• [Problem]
Please turn the lines running from the first line of the records through the line that contains "click(1225, 247)", both included, into a numbered list, skipping any blank lines.

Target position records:
────────────────

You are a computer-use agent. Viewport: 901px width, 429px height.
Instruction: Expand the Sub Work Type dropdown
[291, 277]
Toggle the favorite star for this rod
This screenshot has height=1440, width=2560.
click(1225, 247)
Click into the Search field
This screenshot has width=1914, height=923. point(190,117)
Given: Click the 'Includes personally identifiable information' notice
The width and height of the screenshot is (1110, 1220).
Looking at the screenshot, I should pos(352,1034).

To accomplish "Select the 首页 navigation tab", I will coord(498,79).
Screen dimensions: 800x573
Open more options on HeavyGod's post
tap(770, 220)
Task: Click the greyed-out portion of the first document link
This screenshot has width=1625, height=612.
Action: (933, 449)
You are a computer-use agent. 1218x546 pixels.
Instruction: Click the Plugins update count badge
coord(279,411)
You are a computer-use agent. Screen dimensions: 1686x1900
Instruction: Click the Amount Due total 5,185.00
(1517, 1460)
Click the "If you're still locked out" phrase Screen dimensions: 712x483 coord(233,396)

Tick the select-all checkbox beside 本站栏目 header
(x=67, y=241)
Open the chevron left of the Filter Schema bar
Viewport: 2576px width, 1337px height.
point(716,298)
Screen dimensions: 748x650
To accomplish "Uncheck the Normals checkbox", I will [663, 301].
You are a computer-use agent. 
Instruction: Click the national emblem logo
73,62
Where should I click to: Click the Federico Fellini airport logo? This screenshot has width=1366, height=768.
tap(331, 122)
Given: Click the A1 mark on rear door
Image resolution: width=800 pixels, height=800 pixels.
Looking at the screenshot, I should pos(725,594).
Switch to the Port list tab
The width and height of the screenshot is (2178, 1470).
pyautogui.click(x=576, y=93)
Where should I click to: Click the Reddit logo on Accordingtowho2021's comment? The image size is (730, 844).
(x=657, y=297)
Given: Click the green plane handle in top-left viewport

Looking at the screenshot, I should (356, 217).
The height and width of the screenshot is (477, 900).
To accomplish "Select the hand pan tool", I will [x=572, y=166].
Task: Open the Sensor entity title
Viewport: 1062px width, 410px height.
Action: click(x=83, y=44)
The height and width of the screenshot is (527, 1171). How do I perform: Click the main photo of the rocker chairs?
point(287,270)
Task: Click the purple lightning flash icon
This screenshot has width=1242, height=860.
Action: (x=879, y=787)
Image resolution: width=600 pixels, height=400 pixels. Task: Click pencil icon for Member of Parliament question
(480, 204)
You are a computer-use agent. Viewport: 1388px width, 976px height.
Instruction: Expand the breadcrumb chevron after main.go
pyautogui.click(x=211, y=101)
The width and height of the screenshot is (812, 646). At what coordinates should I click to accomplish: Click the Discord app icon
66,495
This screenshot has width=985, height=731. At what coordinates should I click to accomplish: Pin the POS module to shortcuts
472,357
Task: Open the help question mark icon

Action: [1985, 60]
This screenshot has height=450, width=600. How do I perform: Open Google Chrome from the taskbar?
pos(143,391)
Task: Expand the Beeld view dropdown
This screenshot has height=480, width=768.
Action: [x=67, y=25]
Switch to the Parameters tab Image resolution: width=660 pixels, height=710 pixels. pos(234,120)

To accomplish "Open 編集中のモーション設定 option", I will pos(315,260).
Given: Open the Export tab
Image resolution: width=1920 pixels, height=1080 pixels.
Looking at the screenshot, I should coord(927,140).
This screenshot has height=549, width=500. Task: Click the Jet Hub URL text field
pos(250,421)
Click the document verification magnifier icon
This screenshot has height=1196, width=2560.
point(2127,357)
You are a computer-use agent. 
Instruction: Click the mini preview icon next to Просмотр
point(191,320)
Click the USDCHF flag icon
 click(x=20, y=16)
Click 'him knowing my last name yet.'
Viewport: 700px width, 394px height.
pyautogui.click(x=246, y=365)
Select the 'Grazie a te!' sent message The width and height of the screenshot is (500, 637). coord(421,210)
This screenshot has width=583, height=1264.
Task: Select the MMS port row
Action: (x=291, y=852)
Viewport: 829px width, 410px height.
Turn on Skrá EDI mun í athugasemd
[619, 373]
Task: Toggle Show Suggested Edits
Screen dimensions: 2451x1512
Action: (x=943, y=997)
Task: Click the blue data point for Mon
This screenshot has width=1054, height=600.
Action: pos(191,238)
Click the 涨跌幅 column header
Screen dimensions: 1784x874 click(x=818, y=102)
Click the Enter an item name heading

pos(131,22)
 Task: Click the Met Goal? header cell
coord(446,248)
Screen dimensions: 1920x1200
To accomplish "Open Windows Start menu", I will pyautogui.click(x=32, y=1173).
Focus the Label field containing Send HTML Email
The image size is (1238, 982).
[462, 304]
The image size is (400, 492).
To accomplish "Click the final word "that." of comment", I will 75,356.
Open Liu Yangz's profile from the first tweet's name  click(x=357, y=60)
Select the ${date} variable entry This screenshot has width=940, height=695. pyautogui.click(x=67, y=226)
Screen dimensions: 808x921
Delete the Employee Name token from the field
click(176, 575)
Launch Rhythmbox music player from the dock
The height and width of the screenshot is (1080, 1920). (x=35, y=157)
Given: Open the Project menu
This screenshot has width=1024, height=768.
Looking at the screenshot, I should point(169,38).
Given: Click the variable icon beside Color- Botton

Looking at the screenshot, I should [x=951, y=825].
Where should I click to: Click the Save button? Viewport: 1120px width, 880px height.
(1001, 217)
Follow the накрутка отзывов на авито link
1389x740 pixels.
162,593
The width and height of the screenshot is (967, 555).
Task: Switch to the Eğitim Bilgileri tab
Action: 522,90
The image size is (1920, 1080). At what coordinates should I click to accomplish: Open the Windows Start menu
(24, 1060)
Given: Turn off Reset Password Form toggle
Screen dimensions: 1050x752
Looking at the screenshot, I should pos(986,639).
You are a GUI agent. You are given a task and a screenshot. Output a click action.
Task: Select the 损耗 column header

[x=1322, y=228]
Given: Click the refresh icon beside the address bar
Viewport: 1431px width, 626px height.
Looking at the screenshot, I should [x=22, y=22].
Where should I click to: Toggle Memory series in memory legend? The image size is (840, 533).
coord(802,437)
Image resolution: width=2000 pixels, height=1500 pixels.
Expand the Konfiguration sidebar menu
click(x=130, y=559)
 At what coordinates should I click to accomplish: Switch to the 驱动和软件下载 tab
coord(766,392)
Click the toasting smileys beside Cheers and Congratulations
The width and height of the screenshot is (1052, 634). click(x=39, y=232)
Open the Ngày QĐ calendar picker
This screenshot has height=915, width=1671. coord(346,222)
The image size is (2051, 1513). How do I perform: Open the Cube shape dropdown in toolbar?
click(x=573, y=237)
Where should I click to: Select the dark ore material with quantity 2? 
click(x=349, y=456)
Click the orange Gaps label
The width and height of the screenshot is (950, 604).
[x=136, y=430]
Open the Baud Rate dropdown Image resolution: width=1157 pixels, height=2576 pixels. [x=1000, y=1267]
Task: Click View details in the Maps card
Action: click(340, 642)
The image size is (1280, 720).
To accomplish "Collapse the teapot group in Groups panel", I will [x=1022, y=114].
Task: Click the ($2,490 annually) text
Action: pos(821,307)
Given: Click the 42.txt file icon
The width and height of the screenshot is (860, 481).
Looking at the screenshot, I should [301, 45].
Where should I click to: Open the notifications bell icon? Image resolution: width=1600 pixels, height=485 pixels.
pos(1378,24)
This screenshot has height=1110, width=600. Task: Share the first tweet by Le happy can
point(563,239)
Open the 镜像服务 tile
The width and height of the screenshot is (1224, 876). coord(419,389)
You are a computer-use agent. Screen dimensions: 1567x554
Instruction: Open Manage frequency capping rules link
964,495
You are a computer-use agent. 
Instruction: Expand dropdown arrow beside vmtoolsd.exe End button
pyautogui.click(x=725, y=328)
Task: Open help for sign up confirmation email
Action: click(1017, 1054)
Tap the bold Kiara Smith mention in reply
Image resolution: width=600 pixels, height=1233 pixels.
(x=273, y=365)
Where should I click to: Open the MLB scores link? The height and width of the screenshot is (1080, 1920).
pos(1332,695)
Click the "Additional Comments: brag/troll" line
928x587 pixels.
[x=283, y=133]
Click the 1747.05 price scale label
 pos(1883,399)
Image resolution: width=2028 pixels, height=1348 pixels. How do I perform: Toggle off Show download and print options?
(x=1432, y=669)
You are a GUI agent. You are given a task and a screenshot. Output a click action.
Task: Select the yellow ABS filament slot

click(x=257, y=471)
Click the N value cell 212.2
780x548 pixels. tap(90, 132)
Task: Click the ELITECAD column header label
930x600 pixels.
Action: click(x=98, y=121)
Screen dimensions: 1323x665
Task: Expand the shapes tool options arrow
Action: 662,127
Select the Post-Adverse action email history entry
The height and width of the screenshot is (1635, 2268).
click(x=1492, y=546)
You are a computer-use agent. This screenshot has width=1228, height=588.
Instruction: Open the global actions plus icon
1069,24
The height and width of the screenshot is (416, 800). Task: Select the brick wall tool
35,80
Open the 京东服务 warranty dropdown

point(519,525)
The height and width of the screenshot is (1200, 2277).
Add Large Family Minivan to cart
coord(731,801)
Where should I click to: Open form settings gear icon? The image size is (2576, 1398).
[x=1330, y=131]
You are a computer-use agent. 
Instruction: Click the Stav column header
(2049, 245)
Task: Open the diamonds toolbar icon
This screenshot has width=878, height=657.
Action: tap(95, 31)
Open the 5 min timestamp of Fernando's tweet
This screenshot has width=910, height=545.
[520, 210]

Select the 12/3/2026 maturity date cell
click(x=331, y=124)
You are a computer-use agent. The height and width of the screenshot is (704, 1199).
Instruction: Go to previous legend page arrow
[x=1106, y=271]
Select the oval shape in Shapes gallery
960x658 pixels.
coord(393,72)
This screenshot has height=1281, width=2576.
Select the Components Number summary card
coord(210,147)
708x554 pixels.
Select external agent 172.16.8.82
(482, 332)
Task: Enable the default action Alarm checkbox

────────────────

• [Response to this exercise]
1. You are a computer-use agent. Viewport: 901px width, 429px height.
2. Instruction: Expand the Sub Work Type dropdown
3. [291, 277]
4. Toggle the favorite star for this rod
5. This screenshot has height=1440, width=2560.
6. click(1225, 247)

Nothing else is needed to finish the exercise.